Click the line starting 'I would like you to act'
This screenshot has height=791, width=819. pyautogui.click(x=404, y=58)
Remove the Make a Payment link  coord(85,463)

☆ ☆ ☆

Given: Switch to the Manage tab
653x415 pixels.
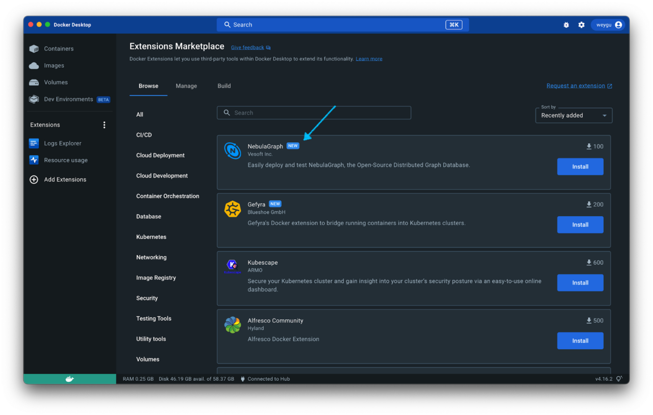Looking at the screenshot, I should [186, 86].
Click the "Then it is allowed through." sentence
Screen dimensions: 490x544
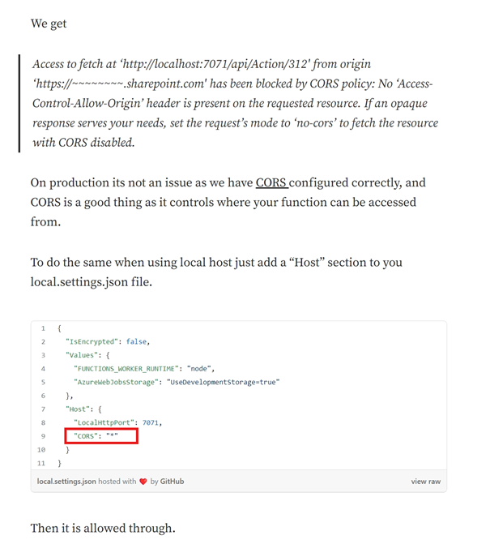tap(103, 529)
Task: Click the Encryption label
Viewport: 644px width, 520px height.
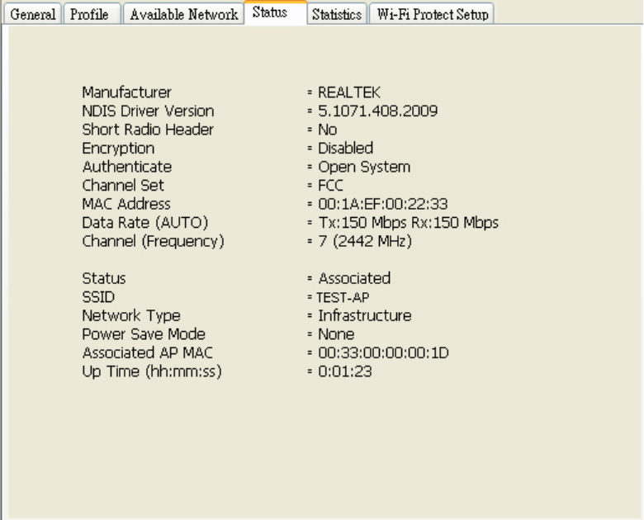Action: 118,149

☆ ☆ ☆

→ **ACTIVITY**
Looking at the data above, write out exactly the lines that start at the one containing "Click the line" and end at the one containing "Remove the Make"; include both and nothing beyond.

→ **OUTPUT OF THE TASK**
Click the line starting 'I would like you to act'
This screenshot has height=791, width=819. pyautogui.click(x=404, y=58)
Remove the Make a Payment link  coord(85,463)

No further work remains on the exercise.